Lonely like America / Mythic, Graceland tour

The pioneers and racketeers / Sepia wagon trains

Across the Midwest plain … Lonely like America …


For one so gifted, the path to artistic brilliance did not come quickly. Martyn Joseph was born in 1960, in Penarth, Wales, about five miles from the capital city, Cardiff.

Martyn had no burning desire to play music in his early years. He was athletic and wanted to become a professional golfer. Apparently athleticism ran in the family. His father, a local sportsman, played rugby for Cardiff. Martyn won golf tournaments as a youngster and at his peak, had a handicap of one.

He’d buy records, like every other kid. His tastes ran to Led Zeppelin and Elvis. He liked the melancholy in Elvis’ voice and recalled to me some of his favorites: “Suspicious Minds,” and “The Wonder of You” among them. He also took particular notice of Elvis’ Rock and Roll Hall of Fame-member lead guitarist, James Burton. When he was 10 years old, he saw Glen Campbell play an Ovation guitar on television and asked if he could get a guitar. Additionally, a teacher in school played guitar and sang songs and had something of an impact.

His father bought him a guitar, but insisted that he take lessons, so Martyn took lessons in classical guitar for about three years. That first guitar was of the typical flat-top steel string variety, so, to make matters easier, after one year, he got the wider-necked classical type.

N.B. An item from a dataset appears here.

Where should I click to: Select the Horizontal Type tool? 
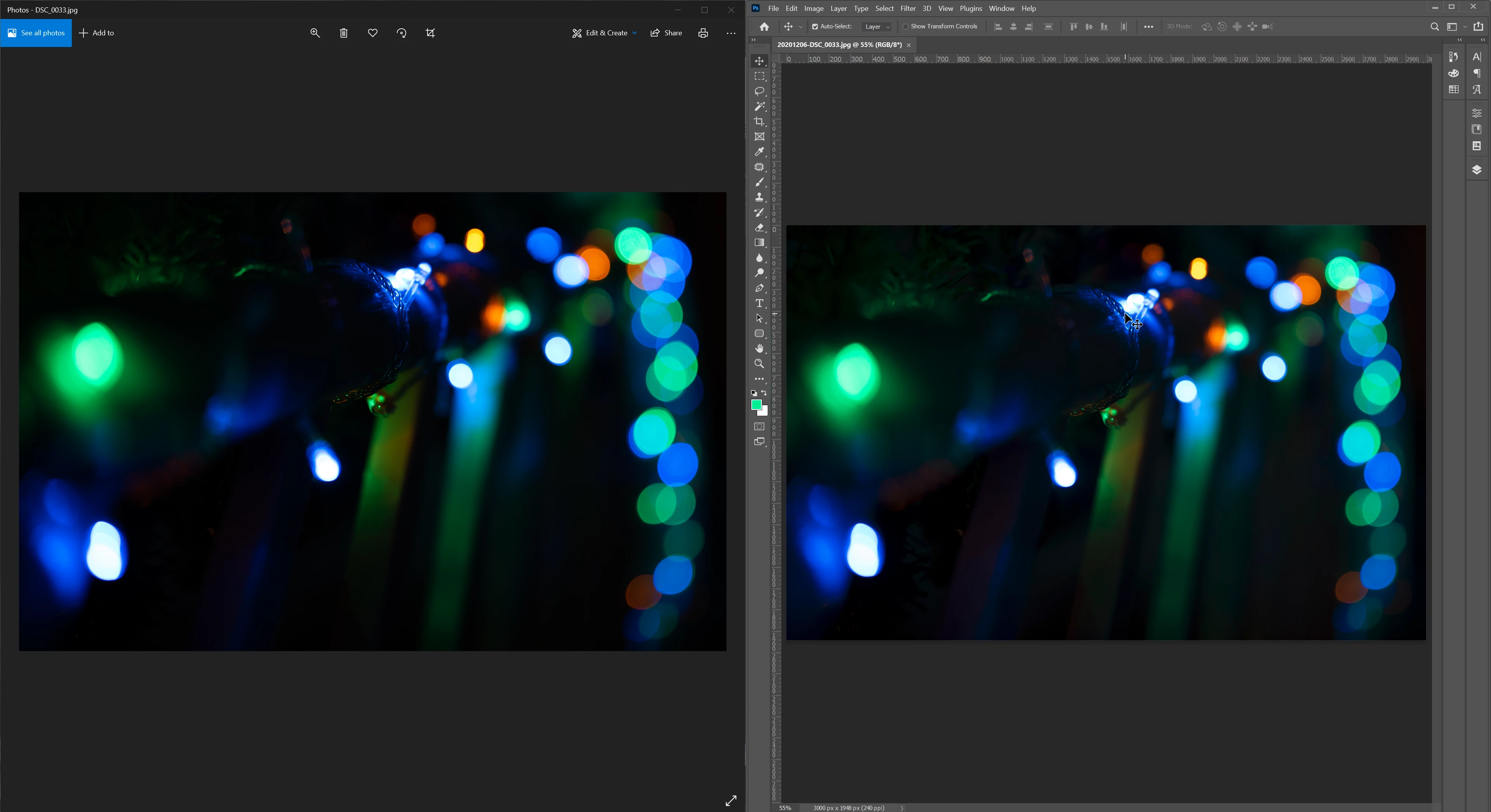pyautogui.click(x=759, y=303)
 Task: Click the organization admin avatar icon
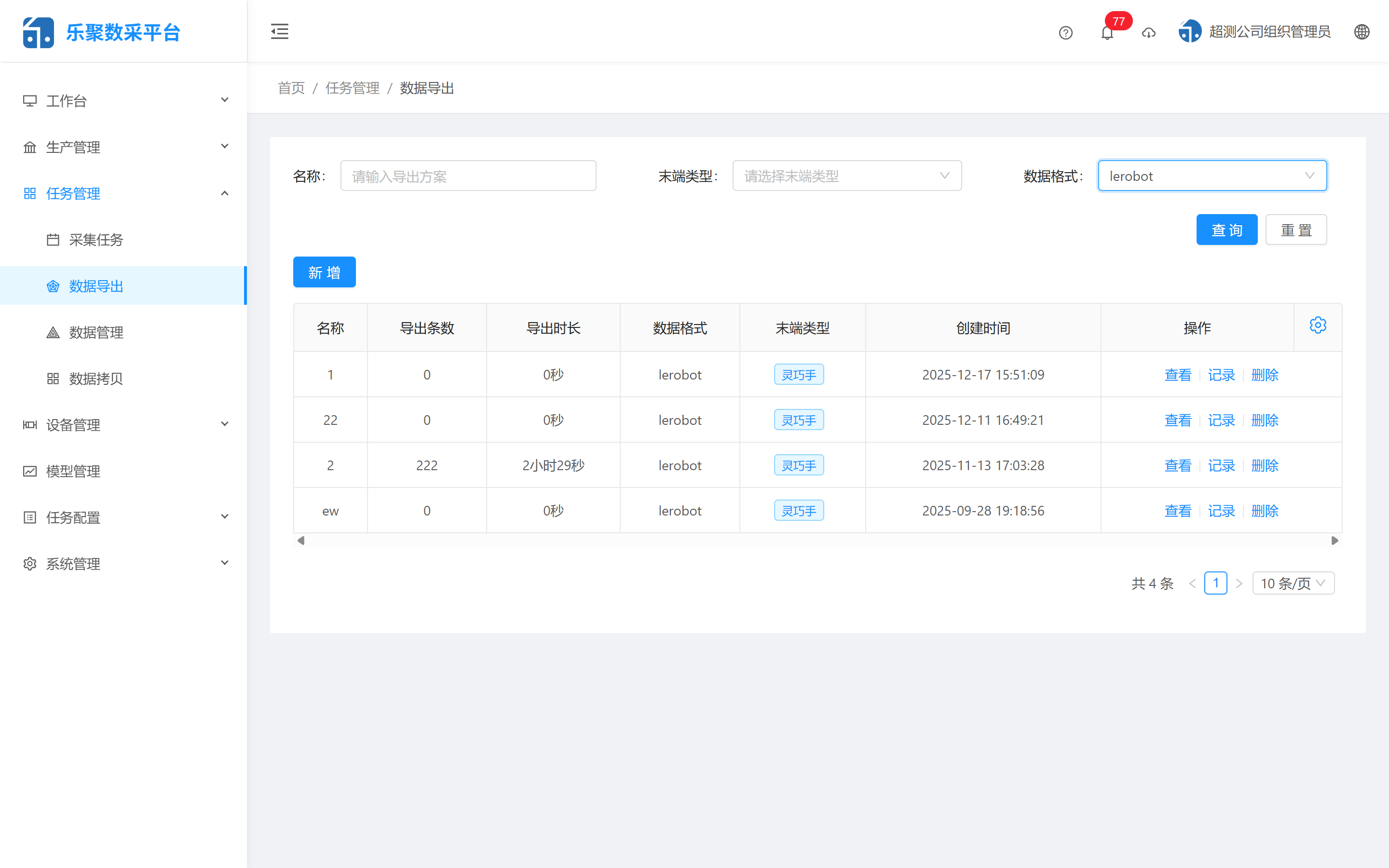pos(1189,31)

The guitar stayed in the background  (but active) all the while as he played in golf tournaments. His musical talents would emerge persistently. Martyn played in local shows connected with a church youth group, while never having any sense that this would be what he would do with his life. He also performed in school concerts, playing Spanish classical pieces solo at one concert and at another as a member of a rock band. There were also local Eisteddfods, a more traditional type of festival, where he performed as well. Some influence reached and found him across two generations. His grandfather, who belonged to a older gentleman’s group that got together to sing old songs, showed him chords on the piano. His grandfather owned records by Tom Jones and Max Boyce. While Boyce was primarily a comic performer, he also recorded more serious songs about the struggles of Welsh miners, which had an impact on Martyn.

The Performer Emerges

The two sides of Martyn’s personality co-existed, with the emphasis on athletics, until he was around 15. Then, the musician in him got bolder. As he tells it:

“Around 1975, I was 15 years old and was still involved with this church youth group. I wrote a series of five or six songs about a young kid who was going through a tough time with drugs. We put the songs together in a presentation over a few nights. We had a choir and a few actors. It was well-received and  a few people began telling me that I should take a serious look at singing and playing.”

This was very ironic, since at that time Martyn was failing his course in music at school. He found the stories of great composers and the intricacies of their work boring. There was no practicality in it. The idea of making a living doing music seemed a stretch. “There was certainly a dichotomy there,” he says.

Having received encouragement, he went into a small studio in Cardiff and made a demo tape of the songs he’d written for the youth group production, plus a few more that he’d also written, then sent them to music publishers. He got back a few positive messages of encouragement, but nothing more, until a new company, Eyes and Ears, offered to pay for half the cost of production of a record. They were looking for new talent who could help foot the bill for their costs.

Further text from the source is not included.